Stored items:
*** Block opens ***

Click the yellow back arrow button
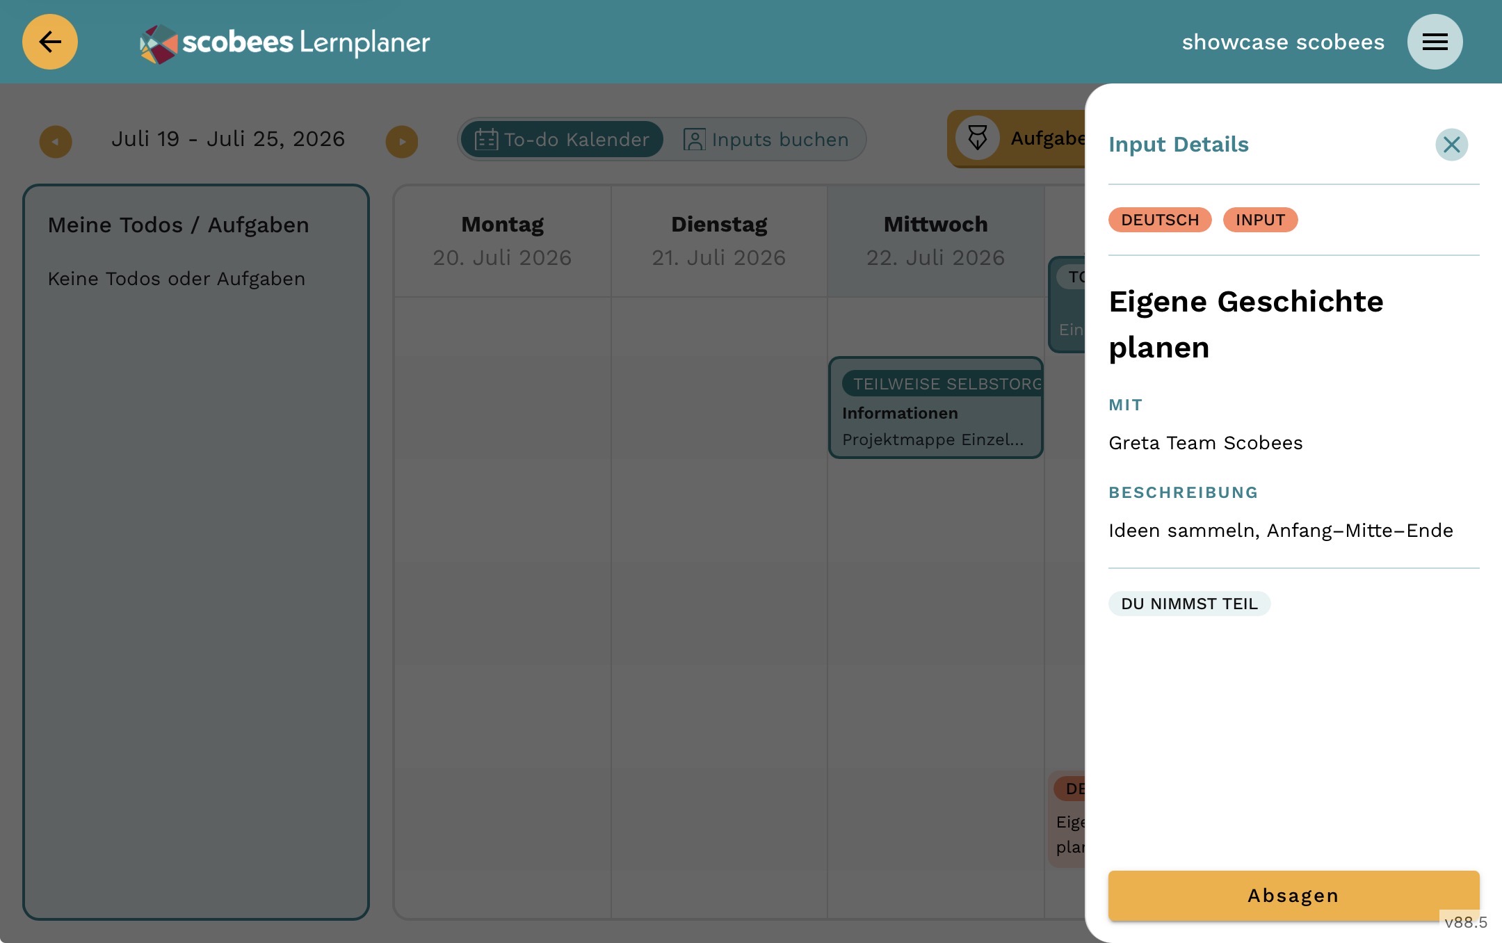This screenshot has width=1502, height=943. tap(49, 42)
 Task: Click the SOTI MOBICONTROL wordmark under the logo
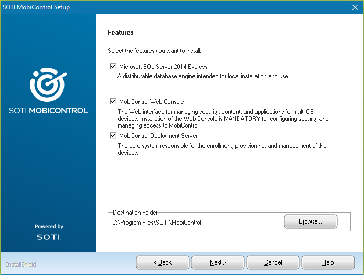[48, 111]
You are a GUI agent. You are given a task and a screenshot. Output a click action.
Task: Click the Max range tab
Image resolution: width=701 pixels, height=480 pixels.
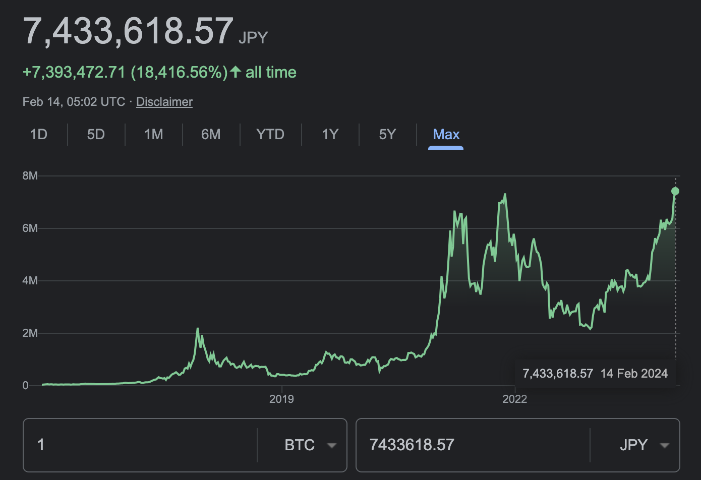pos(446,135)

*** Block closes ***

Work request: A faithful copy of the data above is wanted, with every image left out.

Exercise output:
Click the yellow back arrow button
This screenshot has width=1502, height=943. tap(49, 42)
 Task: Click the SOTI MOBICONTROL wordmark under the logo
[48, 111]
You are a GUI agent. You are given a task and a screenshot. Output a click action.
Task: Click the Max range tab
Image resolution: width=701 pixels, height=480 pixels.
pos(446,135)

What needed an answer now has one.